** Start of Provided material **
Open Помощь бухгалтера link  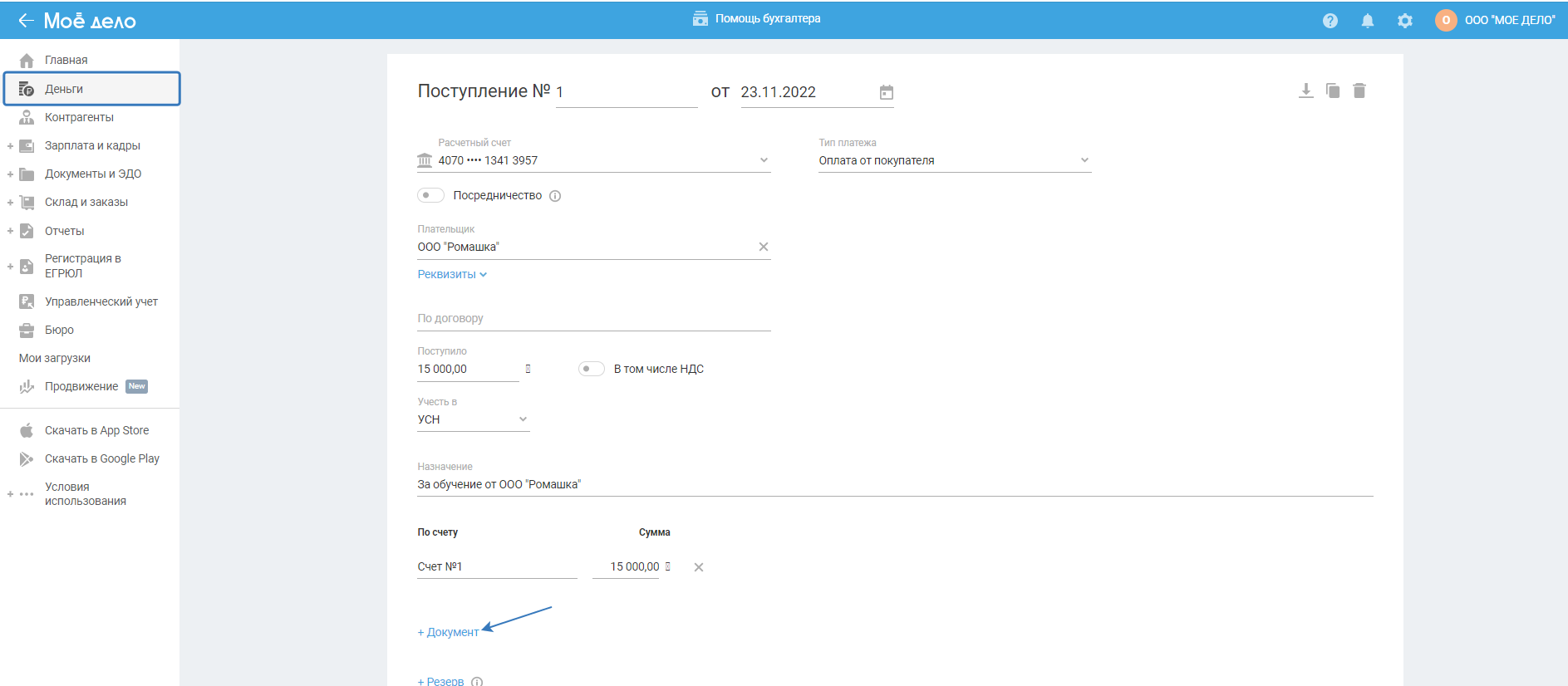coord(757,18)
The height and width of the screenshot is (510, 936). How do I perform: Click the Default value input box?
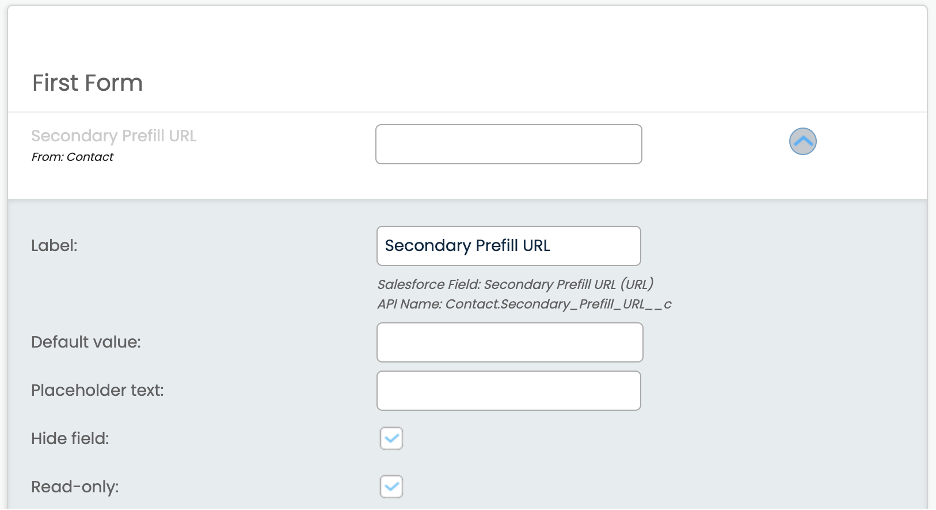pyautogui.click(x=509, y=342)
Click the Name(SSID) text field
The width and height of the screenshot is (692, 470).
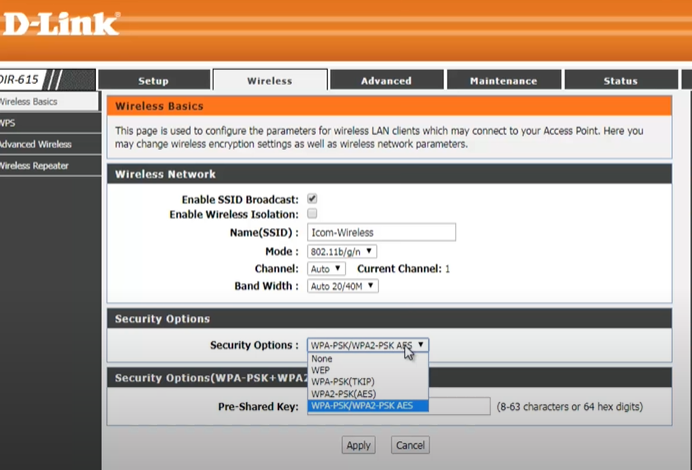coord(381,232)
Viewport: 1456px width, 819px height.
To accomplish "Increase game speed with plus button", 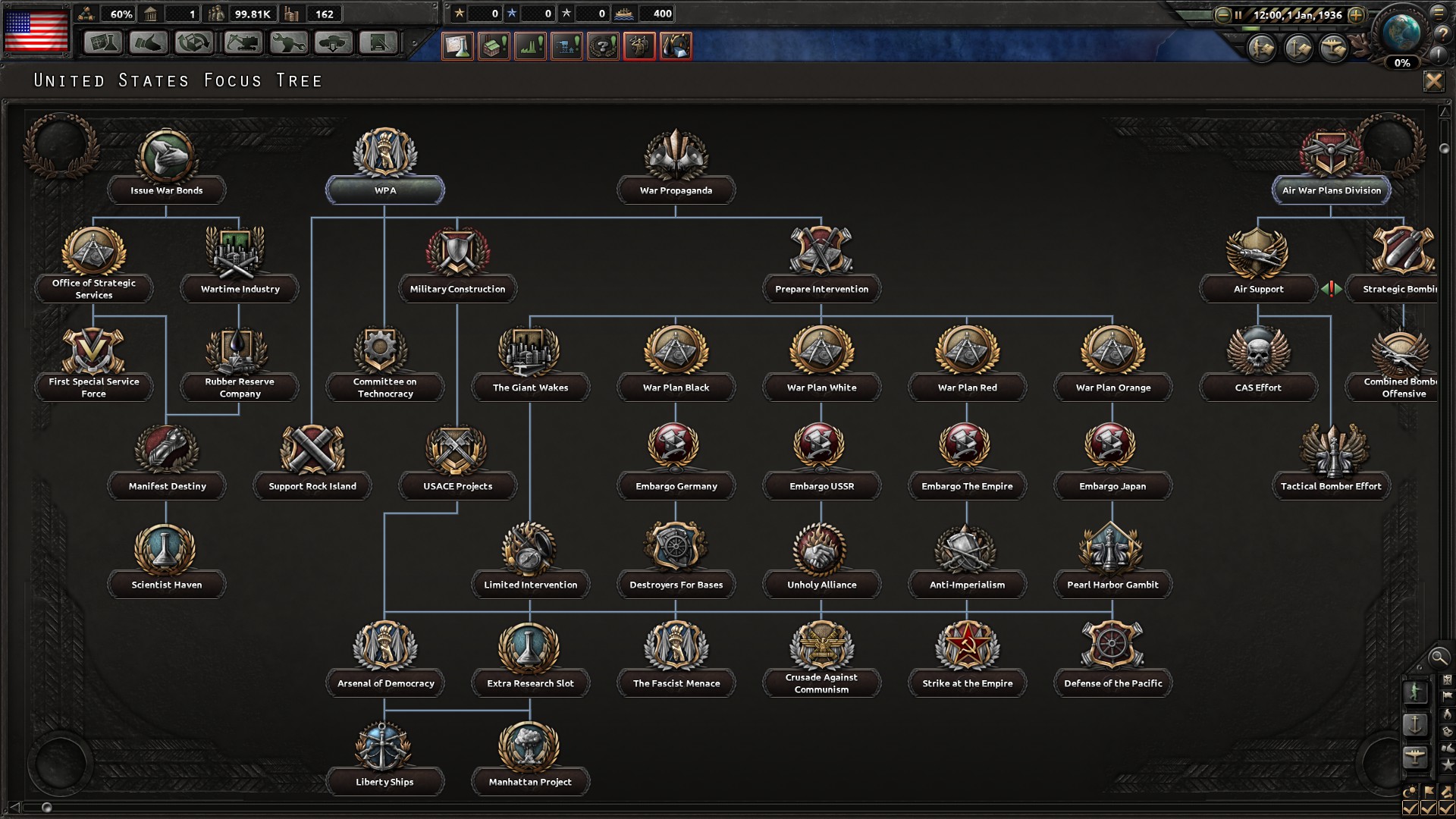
** End of Provided material **
** Start of Provided material **
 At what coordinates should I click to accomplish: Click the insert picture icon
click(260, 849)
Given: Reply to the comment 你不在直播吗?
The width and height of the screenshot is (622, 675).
** End of Provided material **
** Start of Provided material **
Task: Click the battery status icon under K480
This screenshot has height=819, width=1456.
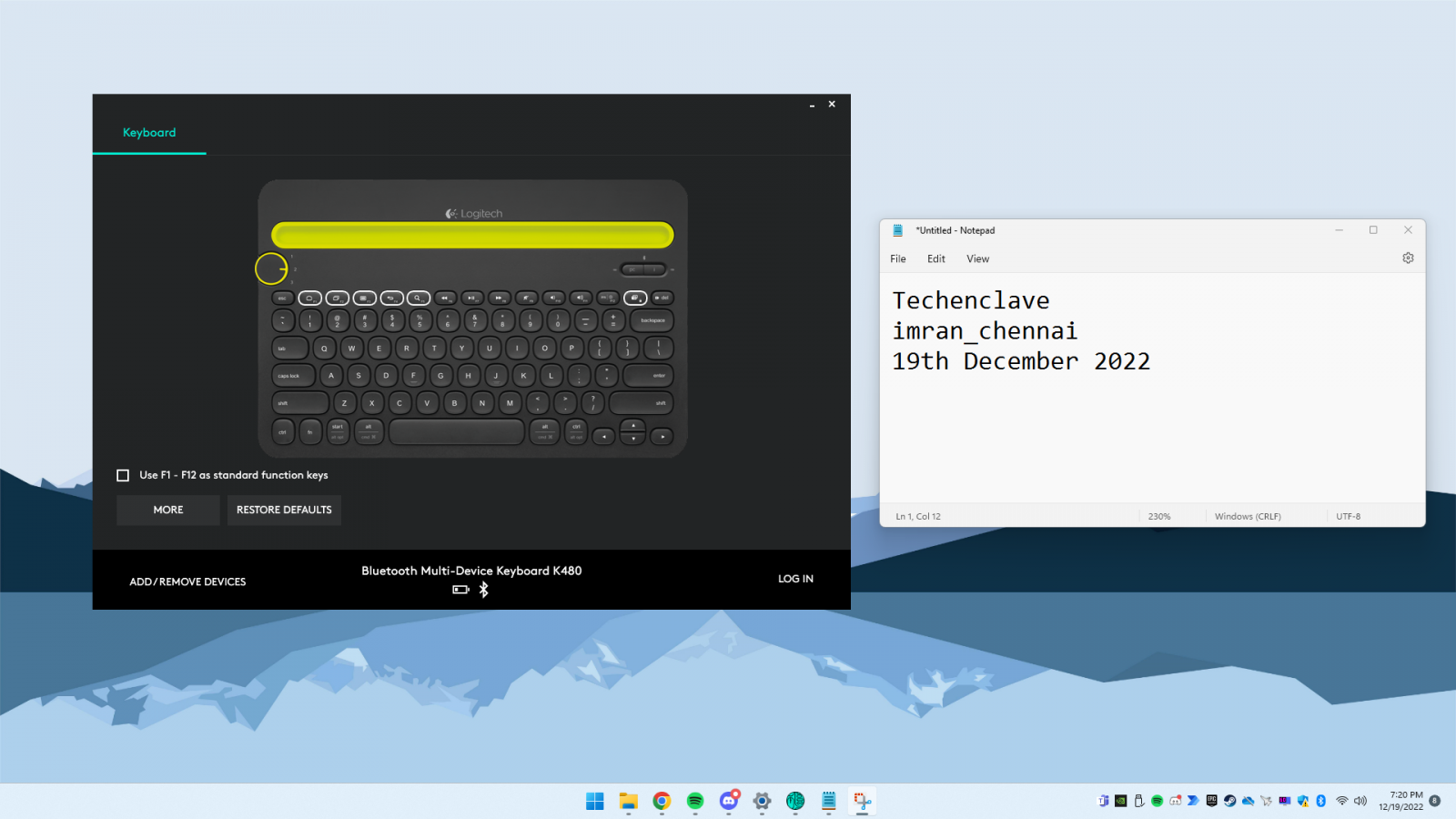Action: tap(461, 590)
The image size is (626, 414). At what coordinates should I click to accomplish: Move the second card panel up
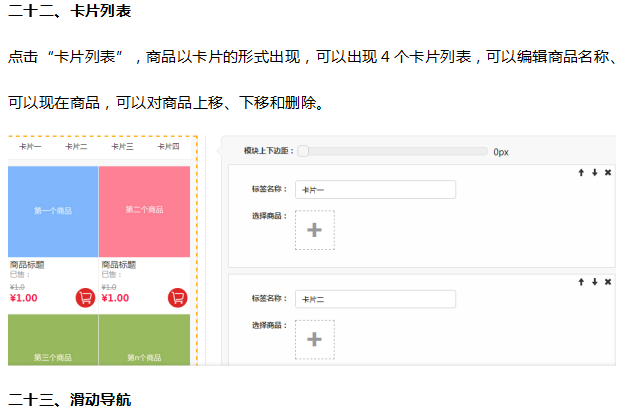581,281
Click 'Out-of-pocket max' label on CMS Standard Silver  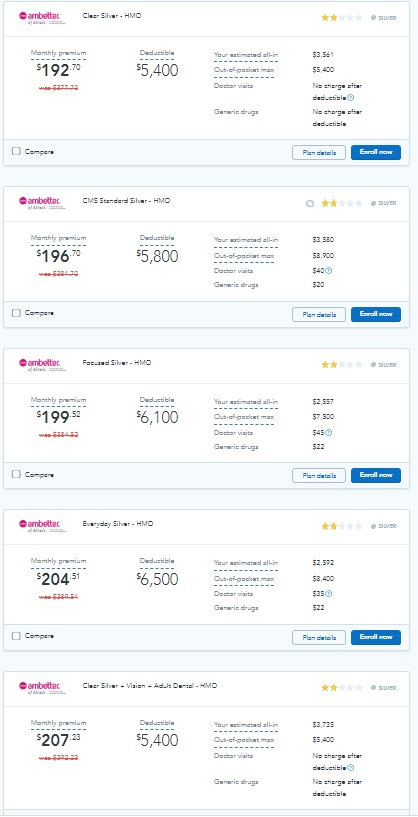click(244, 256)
** End of Provided material **
Given task:
Revise the lines of the records between the lines holding "Viewport: 1456px width, 819px height." and "game speed with", inclusive, swapping "plus button" for "plus key" and keeping everything else as it is. Leave the pictures out of your answer.

Solution:
Viewport: 1456px width, 819px height.
To accomplish "Increase game speed with plus key", 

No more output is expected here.